Javascript URL parsing issue

Question

Javascript URL parsing issue

I am trying to extract url privileges (without protocol and www. If any) and everything after it (if any). So far, my regex is:

/^(?:http|https)?(?::\/\/)?(?:www\.)?(.*?)(\/.*)/;

This works on a URL that has everything, for example:

 http://www.site.com/part1/part2?key=value#blub

But if I mark the path capture group as optional:

 /^(?:http|https)?(?::\/\/)?(?:www\.)?(.*?)(\/.*)?/

He is no longer suitable. Why?

Now, if I resolve the first option and match:

 http://site.com

it extracts : as the first value (authority) and //site.com as the second (path).

I did not expect this to work, since it has no path, and the path is not marked as optional. But still be surprised at this result, since I have only these 2 fishing groups - (.*?)(\/.*)

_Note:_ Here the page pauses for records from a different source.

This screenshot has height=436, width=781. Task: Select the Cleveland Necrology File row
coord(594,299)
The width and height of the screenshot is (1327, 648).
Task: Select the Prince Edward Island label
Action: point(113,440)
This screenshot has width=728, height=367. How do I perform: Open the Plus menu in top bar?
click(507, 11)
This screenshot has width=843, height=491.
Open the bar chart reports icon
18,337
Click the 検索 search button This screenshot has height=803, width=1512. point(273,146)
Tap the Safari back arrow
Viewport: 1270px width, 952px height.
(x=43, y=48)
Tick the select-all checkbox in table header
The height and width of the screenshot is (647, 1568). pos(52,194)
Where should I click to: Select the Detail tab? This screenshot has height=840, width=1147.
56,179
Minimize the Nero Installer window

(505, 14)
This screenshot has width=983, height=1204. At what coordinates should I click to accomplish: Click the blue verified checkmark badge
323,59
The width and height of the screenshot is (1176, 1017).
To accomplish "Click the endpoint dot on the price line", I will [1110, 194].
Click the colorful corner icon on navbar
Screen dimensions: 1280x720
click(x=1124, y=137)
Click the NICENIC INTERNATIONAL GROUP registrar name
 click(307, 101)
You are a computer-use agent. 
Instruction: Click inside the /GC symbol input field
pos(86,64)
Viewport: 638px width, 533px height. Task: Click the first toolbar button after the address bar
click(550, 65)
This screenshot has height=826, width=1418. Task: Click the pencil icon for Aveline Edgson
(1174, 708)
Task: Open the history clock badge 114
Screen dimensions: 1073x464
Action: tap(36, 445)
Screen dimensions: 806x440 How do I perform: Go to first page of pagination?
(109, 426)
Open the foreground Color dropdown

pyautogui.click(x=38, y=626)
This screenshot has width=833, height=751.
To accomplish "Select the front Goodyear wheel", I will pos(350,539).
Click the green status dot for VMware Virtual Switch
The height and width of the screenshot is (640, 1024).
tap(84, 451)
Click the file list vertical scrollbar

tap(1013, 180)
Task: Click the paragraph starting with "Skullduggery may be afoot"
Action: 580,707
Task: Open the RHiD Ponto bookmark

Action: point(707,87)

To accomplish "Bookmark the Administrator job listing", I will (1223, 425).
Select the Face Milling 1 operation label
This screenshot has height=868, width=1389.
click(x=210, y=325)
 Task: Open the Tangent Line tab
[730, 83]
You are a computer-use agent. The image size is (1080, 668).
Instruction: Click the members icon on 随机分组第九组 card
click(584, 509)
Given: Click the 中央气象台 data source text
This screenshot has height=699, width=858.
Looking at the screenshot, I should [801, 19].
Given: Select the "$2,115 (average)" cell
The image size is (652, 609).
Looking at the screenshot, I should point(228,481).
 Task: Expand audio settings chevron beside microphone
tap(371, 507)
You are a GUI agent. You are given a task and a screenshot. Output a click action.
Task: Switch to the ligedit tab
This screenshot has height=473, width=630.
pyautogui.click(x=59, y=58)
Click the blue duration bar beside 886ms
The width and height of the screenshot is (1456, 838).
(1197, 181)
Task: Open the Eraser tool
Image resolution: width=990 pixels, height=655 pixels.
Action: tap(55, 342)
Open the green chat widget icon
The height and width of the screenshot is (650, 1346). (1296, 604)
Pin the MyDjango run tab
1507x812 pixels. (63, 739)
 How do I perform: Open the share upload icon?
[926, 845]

http://jsfiddle.net/U2tKT/1/

Can someone explain to me what happened. There are no links to a complete solution for parsing URLs, I know that there are many, but I want to understand what is wrong with my regex (and how I solve it).

Thanks.

+4

javascript regex

Ix Aug 30 '13 at 13:15

source share

3 answers

At the end of your regular expression /^(?:http|https)?(?::\/\/)?(?:www\.)?(.*?)(\/.*)?/ , (.*?) (because it has a modifier ? ), trying to match as little as possible to satisfy the regular expression. Since you added the last part of your regular expression, the parameter (.*?) Does not have to match anything to satisfy the rest of the regular expression, because (\/.*)? can not match anything. Whereas when you made the last part of your regular expression mandatory, (\/.*) , (.*?) Was forced to match enough to match (\/.*) .

+2

dg123 Aug 30 '13 at 13:21

source share

RFC3986

Internet Engineering Task Force ( IETF ) Document No. 4886, Request for Comments (RFC), called Unified Resource Identifier (URI): Generic Syntax ( RFC3986 ), is an authoritative standard that describes the exact syntax of all components that make up a valid universal uniform resource identifier (URI). Appendix B contains the regular expression:

^(([^:/?#]+):)?(//([^/?#]*))?([^?#]*)(\?([^#]*))?(#(.*))?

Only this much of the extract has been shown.